### Текст документа
== == ==
Наутро, после мокрой ночёвки. Дружище Старый и справа – Вега, как всегда голодная
Утренний чай греть некогда. Беру ружьё, проверяю патроны – сухие ли, кидаю в пустой рюкзак спиннинг – вдруг сбитая куропатка упадёт в воду, подхожу к Старому. Довольный дружище поворачивает ко мне радостное лицо и шепчет, непроизвольно рифмуя: «Голец начал брать, твою м…! Клюёт непрерывно!» И правда: рядом со Старым бьются только что пойманные красавцы гольцы числом аж три рыбины! Удивительно ровные, каждый весом с полкило. Упорство Старого вознаграждается по заслугам. Сообщив другу о своих планах исследовать окружающие сопки, свищу Вегу, и мы тихо отваливаем от удачливого рыболова.
Идём по склонам сопок вокруг озера, тщательно обыскивая и береговые заросли, и голые каменистые вершины. В распадках ветра совсем нет, только наверху ощущается лёгкое дуновение ветерка, долетающее с северо-востока. Так продолжается с полчаса.
== == ==
(Данные о расположении элементов и текста)
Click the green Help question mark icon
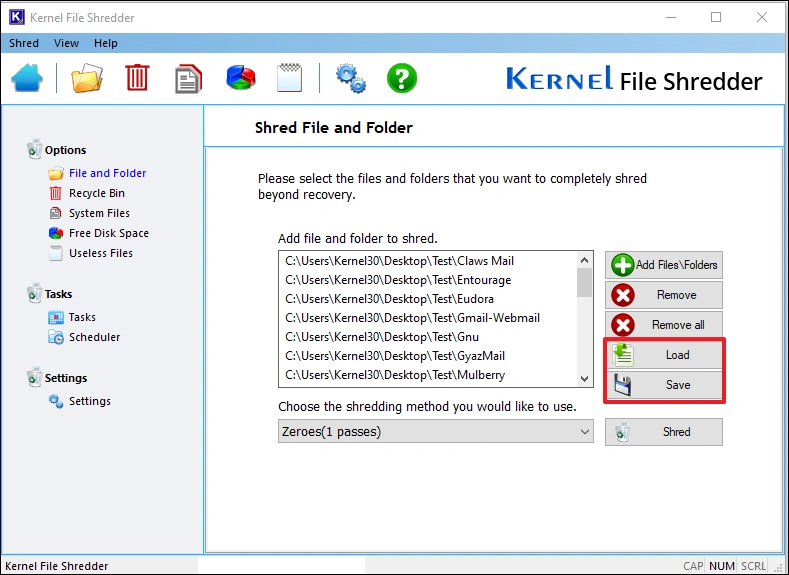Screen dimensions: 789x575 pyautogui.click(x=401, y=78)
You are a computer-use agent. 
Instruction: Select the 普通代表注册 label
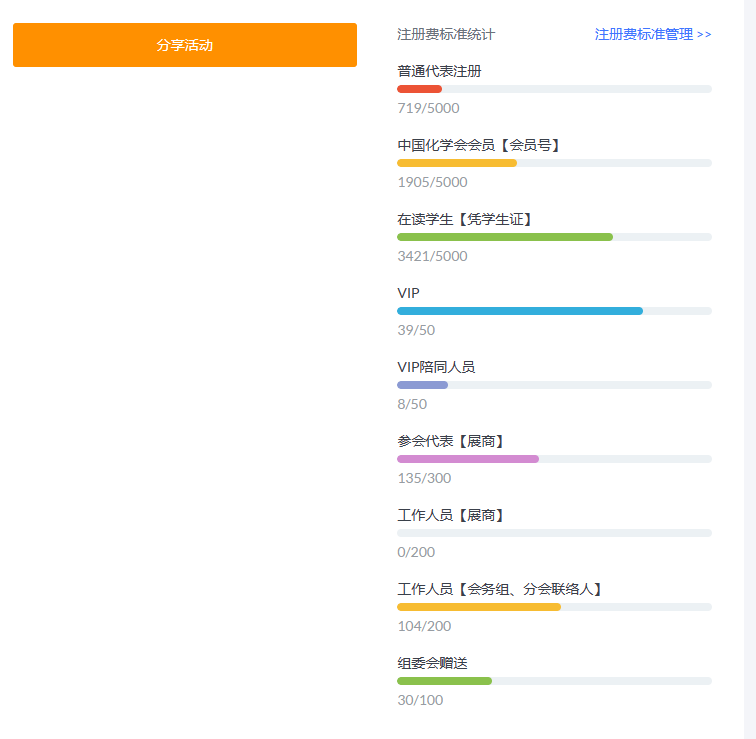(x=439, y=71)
== == ==
### Что сделать
• a. Сколько гольцов лежит рядом со Старым в рассказе об охоте у озера, когда рассказчик подходит к нему с ружьём?
• b. Объясните по рассказу об охоте у озера, зачем рассказчик кладёт спиннинг в пустой рюкзак.
• c. Продолжите рассказ об охоте у озера с того места, где он обрывается.

### Результаты по заданиям
• a. Три гольца.

• b. Рассказчик берёт спиннинг на случай, если сбитая куропатка упадёт в воду.

• c.
Смотрю на часы: стрелки показывают 8.55. Взобравшись на округлую вершину очередной сопки, замечаю необычное поведение собаки. Вега старается выбрать самое высокое место, привстаёт на задние лапы, даже вспрыгивает для этого на камень. При этом старательно внюхивается в струйки запахов, приносимых слабым ветерком. Меня прошибает мысль: «Неужели чует куропаток с соседней сопки? Но ведь до неё метров двести! Как это возможно?!» Переходим распадок, поднимаемся по склону на плосковатую вершину, поросшую невысоким березняком. Вега активно ищет. Вижу, как она настороженно тянет между кустами, и тут же дружно взрывается выводок, около десятка птиц. Накрыв стволами ближайшую птицу, стреляю. Куропатка валится в березняк, но совершенно ясно, что это лёгкий подранок. Собака уверенно находит подранка по его следу метрах в семидесяти от места падения.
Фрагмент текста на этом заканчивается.